QpiEImitation/opd_gsm8k_S-Qwen2-1.5B-Instruct_T-Qwen2-7B-Instruct

TEXT GENERATIONConcurrency Cost:1Model Size:1.5BQuant:BF16Ctx Length:32kPublished:Apr 20, 2026Architecture:Transformer Cold

QpiEImitation/opd_gsm8k_S-Qwen2-1.5B-Instruct_T-Qwen2-7B-Instruct is a 1.5 billion parameter instruction-tuned language model, fine-tuned from Qwen/Qwen2-1.5B-Instruct. This model was trained using On-Policy Distillation (GKD) to learn from self-generated mistakes, enhancing its performance. It is specifically optimized for tasks requiring improved reasoning through this distillation method, making it suitable for general instruction-following applications.

Loading preview...

Model Overview

This model, opd_gsm8k_S-Qwen2-1.5B-Instruct_T-Qwen2-7B-Instruct, is a 1.5 billion parameter language model derived from the Qwen2-1.5B-Instruct architecture. It has been fine-tuned using the TRL framework, specifically employing a method called On-Policy Distillation (GKD).

Key Capabilities

  • Enhanced Learning through Self-Correction: The model's training procedure, GKD, allows it to learn from its own generated mistakes, which can lead to improved reasoning and instruction-following capabilities.
  • Instruction-Tuned: As an instruction-tuned model, it is designed to follow user prompts and generate relevant responses.
  • Based on Qwen2 Architecture: Leverages the foundational strengths of the Qwen2-1.5B-Instruct model.

Training Details

The model's unique training involved GKD, a technique detailed in the paper "On-Policy Distillation of Language Models: Learning from Self-Generated Mistakes" (ICLR 2024).
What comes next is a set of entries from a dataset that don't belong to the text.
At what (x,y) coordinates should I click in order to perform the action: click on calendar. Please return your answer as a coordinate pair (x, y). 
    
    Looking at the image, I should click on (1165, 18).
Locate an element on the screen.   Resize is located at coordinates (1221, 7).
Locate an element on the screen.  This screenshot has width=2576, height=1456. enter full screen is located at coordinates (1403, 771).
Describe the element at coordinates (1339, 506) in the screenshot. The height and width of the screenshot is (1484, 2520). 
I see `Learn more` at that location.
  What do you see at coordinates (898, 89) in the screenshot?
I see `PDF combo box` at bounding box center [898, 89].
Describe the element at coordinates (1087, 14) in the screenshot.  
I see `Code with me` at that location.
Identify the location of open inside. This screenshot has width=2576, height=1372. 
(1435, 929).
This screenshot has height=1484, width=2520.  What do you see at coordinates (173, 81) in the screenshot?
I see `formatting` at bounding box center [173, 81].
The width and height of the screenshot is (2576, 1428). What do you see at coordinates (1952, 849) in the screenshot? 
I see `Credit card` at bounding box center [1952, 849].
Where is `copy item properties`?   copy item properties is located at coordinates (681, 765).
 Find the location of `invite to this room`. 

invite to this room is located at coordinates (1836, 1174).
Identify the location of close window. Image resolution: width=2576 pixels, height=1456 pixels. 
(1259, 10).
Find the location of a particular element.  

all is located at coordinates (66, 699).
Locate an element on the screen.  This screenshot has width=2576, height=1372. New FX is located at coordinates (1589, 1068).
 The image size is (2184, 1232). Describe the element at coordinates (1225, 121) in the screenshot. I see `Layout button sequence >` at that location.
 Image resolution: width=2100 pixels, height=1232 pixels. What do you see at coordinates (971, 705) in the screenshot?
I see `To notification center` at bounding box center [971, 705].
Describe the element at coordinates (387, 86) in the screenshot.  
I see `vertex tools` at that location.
This method focuses on distilling knowledge by learning from self-generated errors, aiming to refine the model's output quality and reasoning.

Good For

  • Applications requiring a compact yet capable instruction-following model.
  • Use cases where improved reasoning through distillation is beneficial.
  • Developers interested in models trained with advanced distillation techniques like GKD.